Sharing (and learning from others’) practices.
Commentary: There is too much lip service and too little commitment. There are notable exceptions, but too many people are looking for the quick fix and believing they’ll find it. Good luck. As Taiichi Ohno said, “You have to think for yourself and face your own difficulties instead of trying to borrow wisdom.” If you don’t know who Ohno-san is, that’s a good place to start. If you’re serious, take a look at Paul Wilkinson’s astute observations about challenges and enablers for DevOps success at DOES18 USA. You’ll notice many similarities with my findings at DOES19 UK.

Culture and Emotions
Getting enough diversity in the team.
Getting different personalities to work together.
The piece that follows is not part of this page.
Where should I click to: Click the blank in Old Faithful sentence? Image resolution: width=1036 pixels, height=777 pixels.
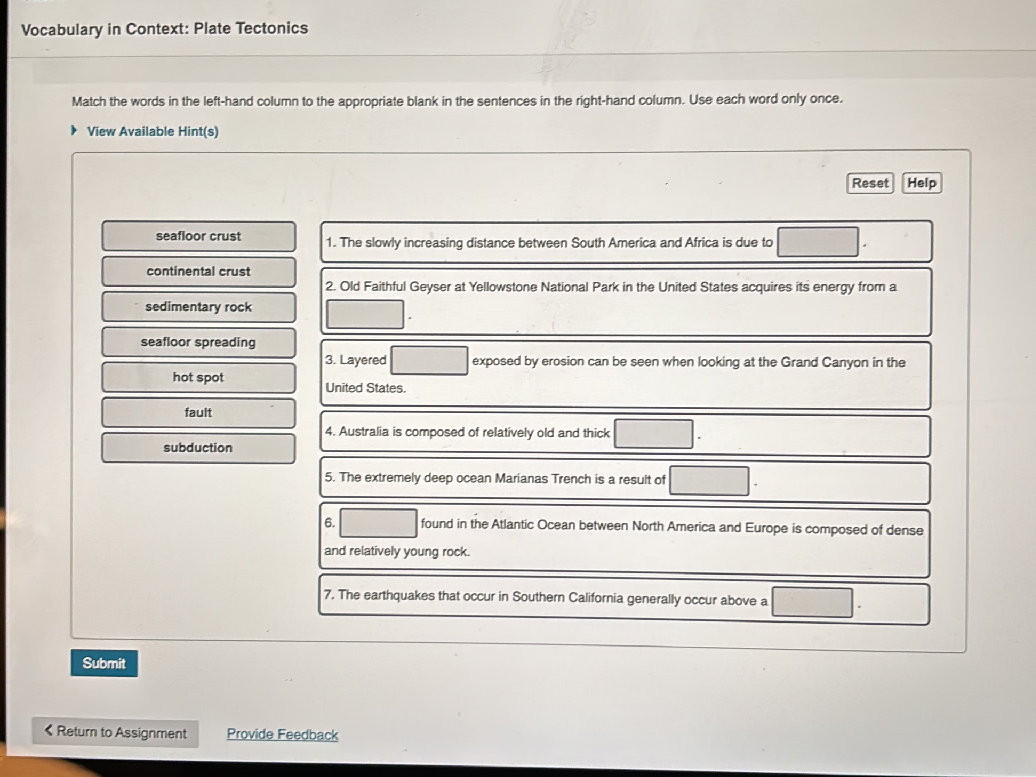(x=365, y=315)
Trusting and being trusted.
Feeling non-DevOps teams are worth less, but not worthless.
Commentary: More on culture and people can be had on the DOES18 blog, but it is encouraging that people are actually talking about this more often. It’s something that almost always crops up in The Phoenix Project business simulations that I facilitate for organizations. Topics such as psychological safety: whether you feel comfortable being and expressing who you are. So, do you? Dr. Christine Maslach referred to the toxicity of some workplaces with the analogy, “You want less toxic mines, not more resilient canaries.” Work-in-progress.

Understanding which tools are around (tool confusion).
Integrating and then orchestrating tools.